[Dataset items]
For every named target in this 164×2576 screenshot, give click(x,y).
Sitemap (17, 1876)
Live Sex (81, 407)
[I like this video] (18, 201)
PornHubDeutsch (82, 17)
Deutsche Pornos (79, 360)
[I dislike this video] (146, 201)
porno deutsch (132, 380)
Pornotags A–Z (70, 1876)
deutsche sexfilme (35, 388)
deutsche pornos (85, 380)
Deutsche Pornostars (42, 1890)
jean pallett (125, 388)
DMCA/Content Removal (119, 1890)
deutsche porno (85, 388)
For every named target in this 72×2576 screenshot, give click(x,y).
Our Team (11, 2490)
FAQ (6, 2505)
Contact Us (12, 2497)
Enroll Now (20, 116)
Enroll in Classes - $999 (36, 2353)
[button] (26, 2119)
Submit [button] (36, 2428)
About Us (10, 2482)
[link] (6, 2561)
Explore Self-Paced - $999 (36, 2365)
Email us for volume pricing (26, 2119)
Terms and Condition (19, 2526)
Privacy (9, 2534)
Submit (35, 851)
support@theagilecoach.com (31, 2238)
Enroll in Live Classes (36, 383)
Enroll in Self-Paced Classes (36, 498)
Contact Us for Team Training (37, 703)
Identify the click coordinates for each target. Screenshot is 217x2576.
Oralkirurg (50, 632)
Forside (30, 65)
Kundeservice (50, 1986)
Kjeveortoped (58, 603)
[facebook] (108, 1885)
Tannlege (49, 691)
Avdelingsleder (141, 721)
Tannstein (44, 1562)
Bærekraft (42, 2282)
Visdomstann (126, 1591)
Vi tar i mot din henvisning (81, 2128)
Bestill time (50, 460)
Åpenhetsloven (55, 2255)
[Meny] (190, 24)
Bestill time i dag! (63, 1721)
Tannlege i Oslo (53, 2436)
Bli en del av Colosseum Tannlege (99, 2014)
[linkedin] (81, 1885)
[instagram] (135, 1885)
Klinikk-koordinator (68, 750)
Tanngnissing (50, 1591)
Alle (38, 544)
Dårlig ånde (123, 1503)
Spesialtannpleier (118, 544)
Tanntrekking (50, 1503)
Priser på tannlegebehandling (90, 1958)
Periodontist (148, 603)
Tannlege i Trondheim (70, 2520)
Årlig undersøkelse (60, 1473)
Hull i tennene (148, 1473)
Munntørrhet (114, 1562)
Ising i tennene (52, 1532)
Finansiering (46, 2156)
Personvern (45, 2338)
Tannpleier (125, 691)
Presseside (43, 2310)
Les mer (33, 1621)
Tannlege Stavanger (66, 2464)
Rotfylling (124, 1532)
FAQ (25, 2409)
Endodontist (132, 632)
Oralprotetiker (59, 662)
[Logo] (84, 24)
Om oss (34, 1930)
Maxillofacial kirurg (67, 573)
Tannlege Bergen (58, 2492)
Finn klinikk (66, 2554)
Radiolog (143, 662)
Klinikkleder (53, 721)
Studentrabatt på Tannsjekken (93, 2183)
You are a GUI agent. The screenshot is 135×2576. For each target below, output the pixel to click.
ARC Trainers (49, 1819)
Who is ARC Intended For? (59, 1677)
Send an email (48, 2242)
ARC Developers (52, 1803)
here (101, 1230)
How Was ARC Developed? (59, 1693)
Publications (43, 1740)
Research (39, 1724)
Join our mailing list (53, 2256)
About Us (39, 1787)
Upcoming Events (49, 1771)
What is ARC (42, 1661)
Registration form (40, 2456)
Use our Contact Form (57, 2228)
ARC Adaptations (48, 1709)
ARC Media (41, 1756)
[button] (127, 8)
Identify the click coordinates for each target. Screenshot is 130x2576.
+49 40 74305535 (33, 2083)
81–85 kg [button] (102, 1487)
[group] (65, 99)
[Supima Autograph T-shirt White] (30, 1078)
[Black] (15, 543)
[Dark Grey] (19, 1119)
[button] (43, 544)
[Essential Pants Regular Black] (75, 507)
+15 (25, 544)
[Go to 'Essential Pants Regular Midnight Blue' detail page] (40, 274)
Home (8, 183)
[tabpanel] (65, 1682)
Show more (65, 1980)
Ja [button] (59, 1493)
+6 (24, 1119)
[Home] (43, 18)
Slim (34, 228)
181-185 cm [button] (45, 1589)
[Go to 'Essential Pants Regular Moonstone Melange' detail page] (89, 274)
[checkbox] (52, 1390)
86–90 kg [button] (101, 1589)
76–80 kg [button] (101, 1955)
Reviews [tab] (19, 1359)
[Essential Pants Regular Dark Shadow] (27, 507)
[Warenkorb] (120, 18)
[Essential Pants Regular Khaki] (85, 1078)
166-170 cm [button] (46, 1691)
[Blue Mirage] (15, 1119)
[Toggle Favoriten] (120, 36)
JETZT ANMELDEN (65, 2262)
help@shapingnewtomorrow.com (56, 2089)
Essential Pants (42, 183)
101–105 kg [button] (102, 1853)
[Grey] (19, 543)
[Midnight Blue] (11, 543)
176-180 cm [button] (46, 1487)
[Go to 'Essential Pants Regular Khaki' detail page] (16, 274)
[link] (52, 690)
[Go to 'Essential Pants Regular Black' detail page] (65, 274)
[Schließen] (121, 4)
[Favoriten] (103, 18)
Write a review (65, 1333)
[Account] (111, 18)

# Exercise
The answer must consist of every line from the data that holds the string "each".

# Solution to this exercise
Identify the click coordinates for each target. Screenshot is 217x2576.
You are a GUI agent. The screenshot is 135×2576. For each target below, output the pixel to click.
Identify the click coordinates for each target. Screenshot is 130x2576.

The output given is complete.